-----BEGIN PGP SIGNED MESSAGE----- Hash: SHA1
Erring on the side of "release early, release often" I have put my Twisted-based (asynchronous, Python) Tor control protocol implementation online:
http://readthedocs.org/docs/txtorcon/en/latest/ https://github.com/meejah/txtorcon
It is MIT licensed (to match Twisted). I would certainly not consider it "done", and I made it to learn more about Twisted and Python -- criticisms, comments appreciated.
Currently it has the following features (see the above-linked documentation for more, and examples):
. TorControlProtocol implements the control protocol . TorState tracks the state of Tor (streams, circuits, routers, address-map), listening for updates . TorConfig provides read/write configuration access , with HS abstraction (still needs some work) . IStringAttacher, a stream-to-circuit attacher interface for new streams . launch_tor can launch slave Tor processes . integrates into Twisted's endpoints with TCPHiddenServiceEndpoint
The main code is about 1600 LOC, ~4000 with tests and 25% comments (according to ohcount). There is currently 98% test coverage, if one believes code-coverage is a good metric.

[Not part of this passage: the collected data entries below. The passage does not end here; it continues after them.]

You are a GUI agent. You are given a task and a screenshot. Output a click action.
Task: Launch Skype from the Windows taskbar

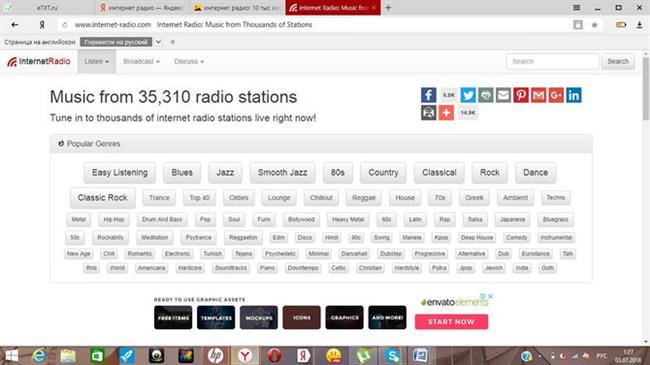click(x=392, y=355)
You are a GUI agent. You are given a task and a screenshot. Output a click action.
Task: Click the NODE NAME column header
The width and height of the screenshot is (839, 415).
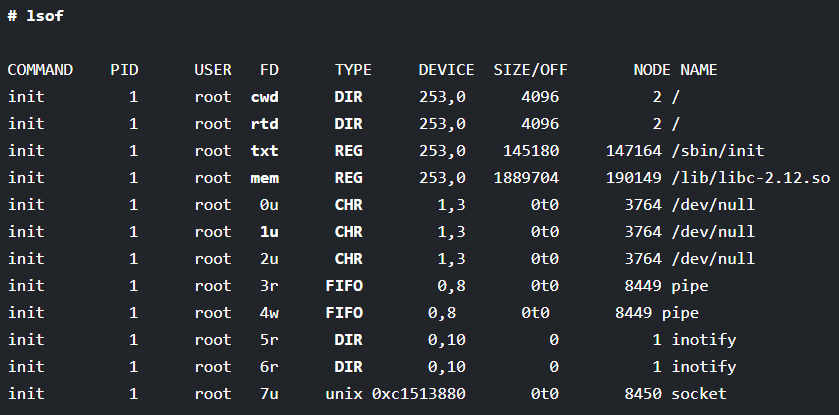tap(675, 70)
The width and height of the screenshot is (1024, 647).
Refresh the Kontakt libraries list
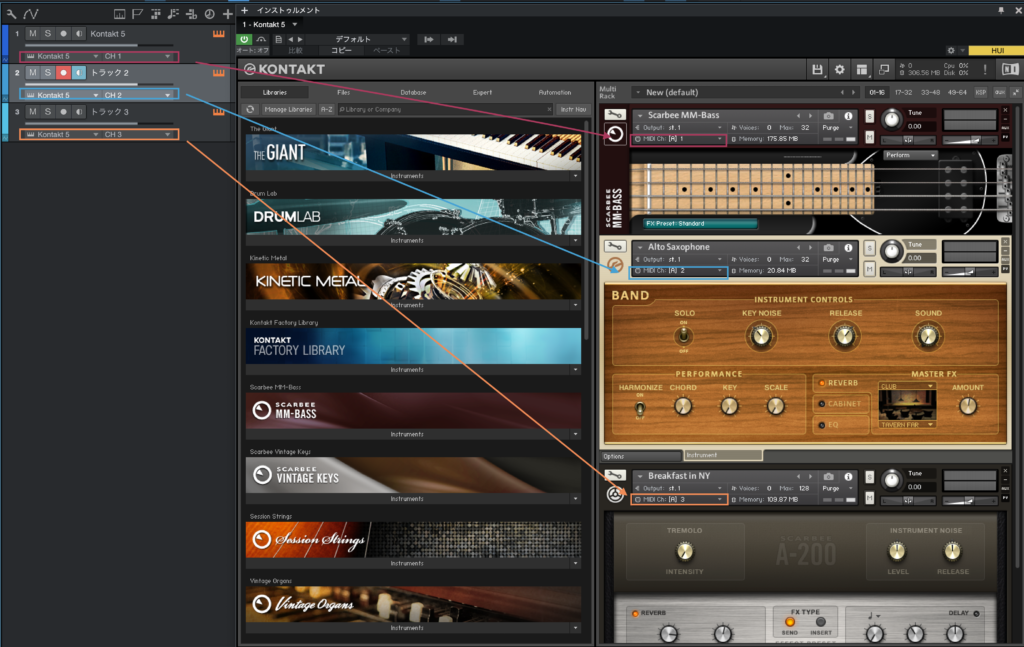(x=250, y=109)
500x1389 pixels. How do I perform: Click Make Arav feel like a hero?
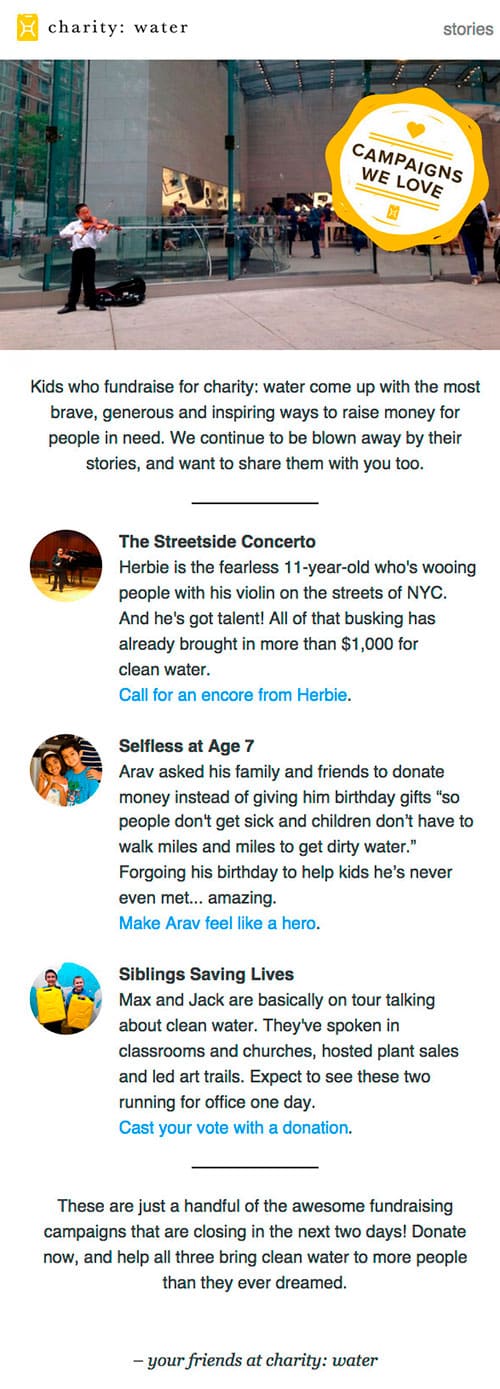pyautogui.click(x=217, y=923)
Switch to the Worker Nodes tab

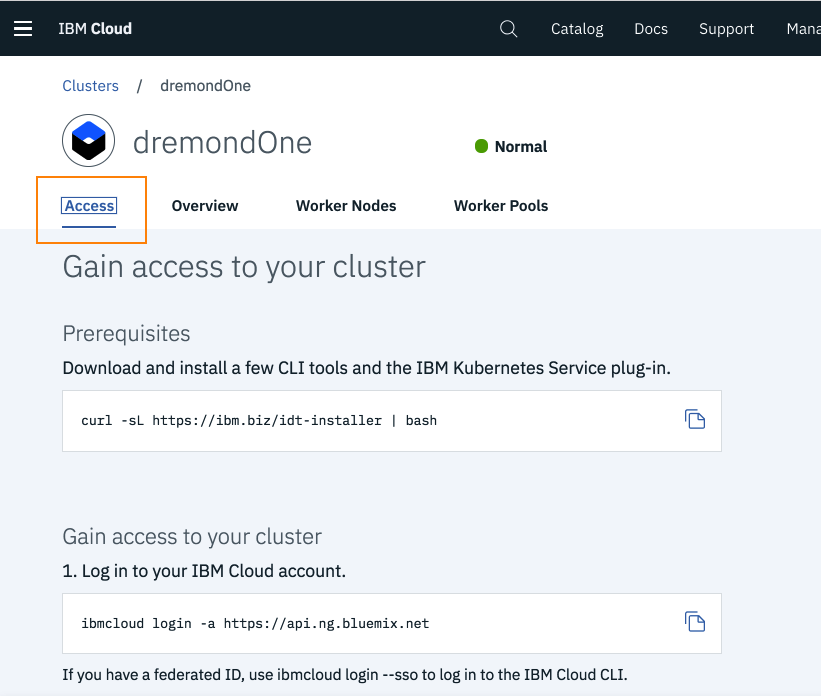(346, 206)
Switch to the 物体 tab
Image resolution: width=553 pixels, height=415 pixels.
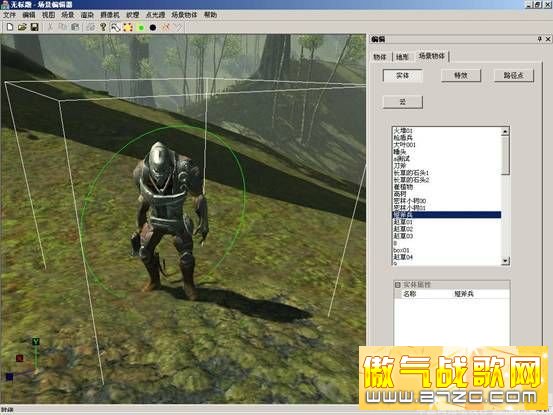pos(380,57)
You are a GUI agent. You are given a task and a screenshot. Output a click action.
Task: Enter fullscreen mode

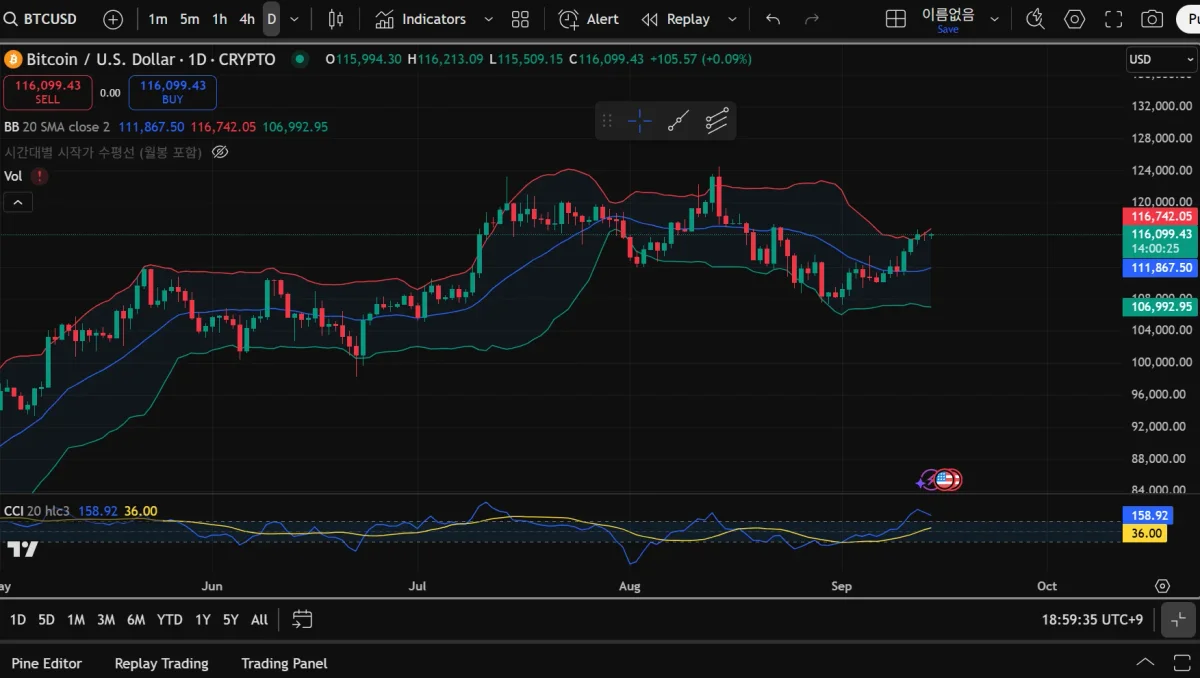(1113, 19)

In the short-term, be aware that I'm planning to re-organize where things are in files. If you "import txtorcon" and use the classes like "txtorcon.TorConfig" it will all still work.
Thanks for your attention, mike
-----BEGIN PGP SIGNED MESSAGE----- Hash: SHA1
I have tagged txtorcon 0.2, which adds:
. incremental parsing; . faster TorState startup; . SAFECOOKIE support; . several bug fixes; . options to circuit_failure_rates.py example to make it actually-useful; . include built documentation + sources in tarball; . include tests in tarball; . improved logging; . a few patches from mmaker and kneufeld
(If this type of mail isn't appropriate for tor-dev please let me know...)
- -- mike
(If this type of mail isn't appropriate for tor-dev please let me know...)
It's perfectly appropriate - glad to hear about the improvements!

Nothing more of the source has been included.